**What you have to do:**
Search term "will": please copy every line of the records below that contains it.

----------

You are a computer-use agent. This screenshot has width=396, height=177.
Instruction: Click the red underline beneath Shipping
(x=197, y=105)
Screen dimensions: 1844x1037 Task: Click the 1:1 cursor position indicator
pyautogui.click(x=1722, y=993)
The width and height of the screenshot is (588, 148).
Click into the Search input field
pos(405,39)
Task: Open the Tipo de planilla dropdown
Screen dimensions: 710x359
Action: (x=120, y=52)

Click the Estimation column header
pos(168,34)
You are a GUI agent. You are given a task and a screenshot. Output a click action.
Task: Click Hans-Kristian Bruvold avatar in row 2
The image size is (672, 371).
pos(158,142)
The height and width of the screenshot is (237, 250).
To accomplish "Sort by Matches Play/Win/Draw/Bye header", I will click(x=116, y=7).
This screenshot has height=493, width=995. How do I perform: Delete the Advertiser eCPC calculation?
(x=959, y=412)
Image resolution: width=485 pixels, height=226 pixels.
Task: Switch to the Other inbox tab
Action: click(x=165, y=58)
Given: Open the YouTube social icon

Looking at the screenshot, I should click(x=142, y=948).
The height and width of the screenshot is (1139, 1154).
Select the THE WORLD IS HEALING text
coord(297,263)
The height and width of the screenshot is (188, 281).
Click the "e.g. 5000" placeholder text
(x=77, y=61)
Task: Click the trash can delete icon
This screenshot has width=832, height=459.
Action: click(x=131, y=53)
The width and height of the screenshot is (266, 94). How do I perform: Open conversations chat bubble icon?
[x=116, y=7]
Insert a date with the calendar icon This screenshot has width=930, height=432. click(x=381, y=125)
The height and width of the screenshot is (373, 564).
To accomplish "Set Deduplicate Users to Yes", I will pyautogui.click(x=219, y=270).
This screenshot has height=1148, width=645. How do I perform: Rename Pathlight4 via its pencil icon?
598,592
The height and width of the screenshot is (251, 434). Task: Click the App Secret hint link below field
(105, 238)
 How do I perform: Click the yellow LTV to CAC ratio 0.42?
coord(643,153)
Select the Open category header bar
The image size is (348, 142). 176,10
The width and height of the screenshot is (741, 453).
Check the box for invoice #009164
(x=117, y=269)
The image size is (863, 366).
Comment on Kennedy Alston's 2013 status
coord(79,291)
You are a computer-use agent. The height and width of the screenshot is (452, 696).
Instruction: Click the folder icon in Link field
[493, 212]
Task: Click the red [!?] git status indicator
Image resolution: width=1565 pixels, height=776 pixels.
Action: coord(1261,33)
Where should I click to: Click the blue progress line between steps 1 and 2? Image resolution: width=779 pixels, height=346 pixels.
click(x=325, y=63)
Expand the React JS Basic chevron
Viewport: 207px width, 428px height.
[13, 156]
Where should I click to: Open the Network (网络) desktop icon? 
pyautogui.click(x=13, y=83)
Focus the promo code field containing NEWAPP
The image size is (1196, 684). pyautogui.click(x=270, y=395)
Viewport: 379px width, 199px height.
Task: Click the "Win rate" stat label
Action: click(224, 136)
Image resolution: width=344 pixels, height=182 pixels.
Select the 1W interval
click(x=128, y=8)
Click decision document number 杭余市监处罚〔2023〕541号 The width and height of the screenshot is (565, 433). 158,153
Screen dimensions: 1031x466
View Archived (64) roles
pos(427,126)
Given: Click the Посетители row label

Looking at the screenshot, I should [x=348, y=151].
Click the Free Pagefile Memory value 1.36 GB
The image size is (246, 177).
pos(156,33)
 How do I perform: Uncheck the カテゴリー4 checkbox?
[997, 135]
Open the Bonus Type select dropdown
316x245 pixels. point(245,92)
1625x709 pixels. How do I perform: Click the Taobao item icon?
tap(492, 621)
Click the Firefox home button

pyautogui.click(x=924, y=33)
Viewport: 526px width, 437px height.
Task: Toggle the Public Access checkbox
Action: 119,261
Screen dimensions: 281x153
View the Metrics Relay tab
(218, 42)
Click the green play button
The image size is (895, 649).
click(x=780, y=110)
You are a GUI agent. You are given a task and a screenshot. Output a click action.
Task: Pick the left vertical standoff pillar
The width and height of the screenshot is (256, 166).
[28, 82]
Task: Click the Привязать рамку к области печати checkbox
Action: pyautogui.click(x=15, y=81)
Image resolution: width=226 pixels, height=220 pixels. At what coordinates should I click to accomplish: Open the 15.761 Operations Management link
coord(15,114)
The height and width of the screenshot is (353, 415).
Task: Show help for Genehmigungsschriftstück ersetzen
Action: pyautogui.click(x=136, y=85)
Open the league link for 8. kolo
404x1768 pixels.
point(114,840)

----------

**Response to the exercise:**
To accomplish "Sort by Matches Play/Win/Draw/Bye header", I will click(x=116, y=7).
To accomplish "Set Deduplicate Users to Yes", I will pyautogui.click(x=219, y=270).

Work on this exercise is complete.